[Opening EXTRACTED DATA section]
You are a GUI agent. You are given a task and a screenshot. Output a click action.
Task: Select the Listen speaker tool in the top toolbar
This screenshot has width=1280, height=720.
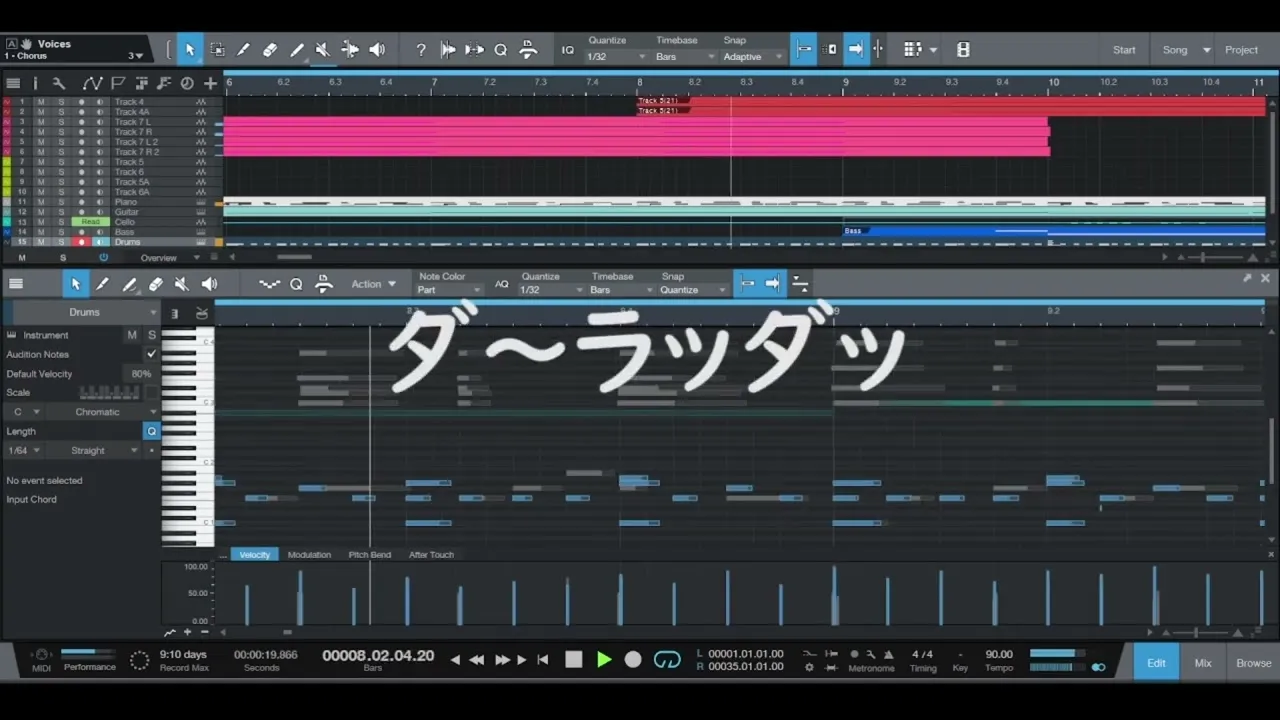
[Closing EXTRACTED DATA section]
[Opening EXTRACTED DATA section]
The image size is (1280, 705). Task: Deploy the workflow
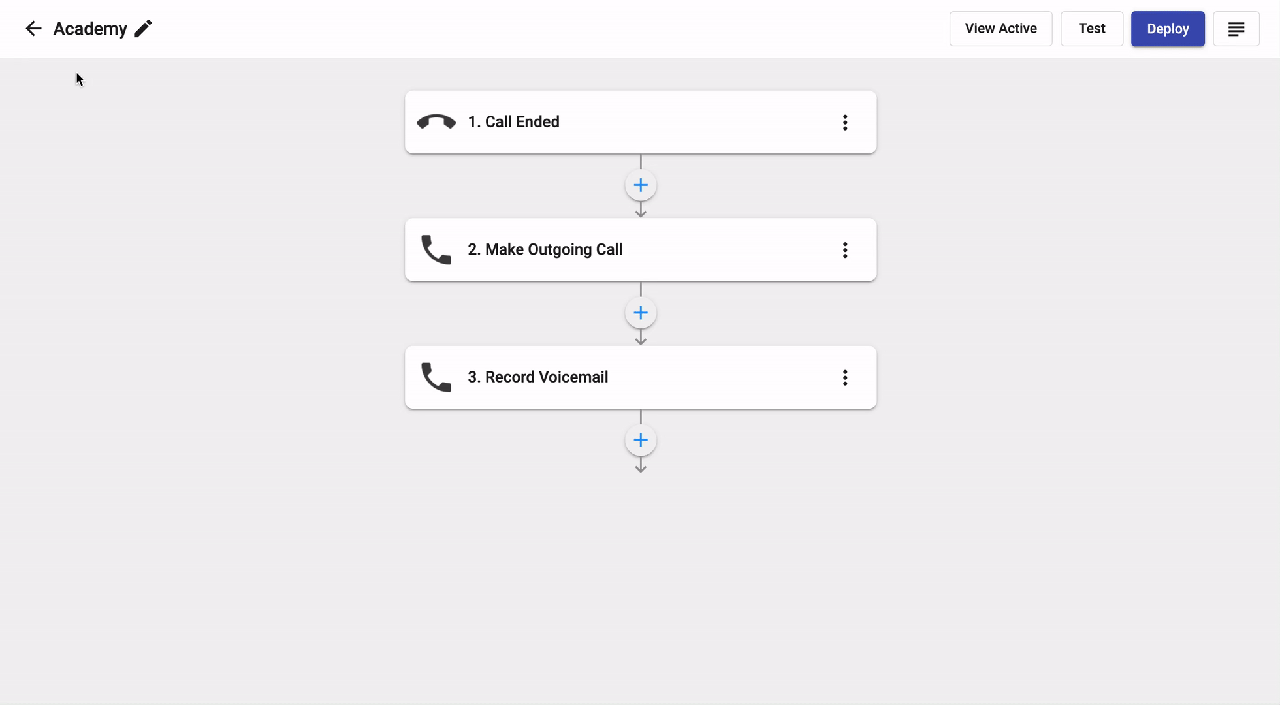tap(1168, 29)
[Closing EXTRACTED DATA section]
[Opening EXTRACTED DATA section]
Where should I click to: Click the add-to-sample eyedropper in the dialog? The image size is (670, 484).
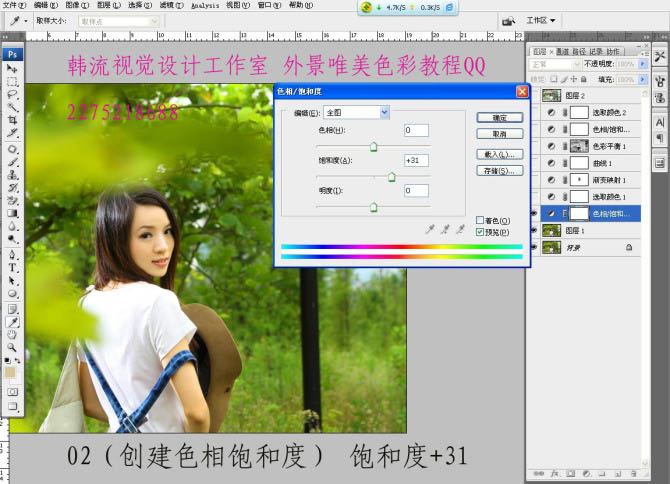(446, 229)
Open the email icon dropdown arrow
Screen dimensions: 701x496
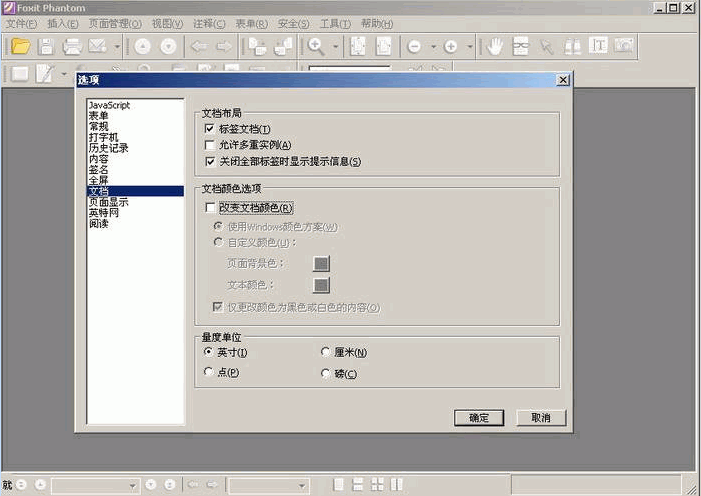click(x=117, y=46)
[Closing EXTRACTED DATA section]
[WORK INSTRUCTION] When the word "screenshot" turns up on a line of the material above, copy that line.

[ANSWER SPACE]
You are a GUI agent. You are given a task and a screenshot. Output a click action.
This screenshot has width=1280, height=720.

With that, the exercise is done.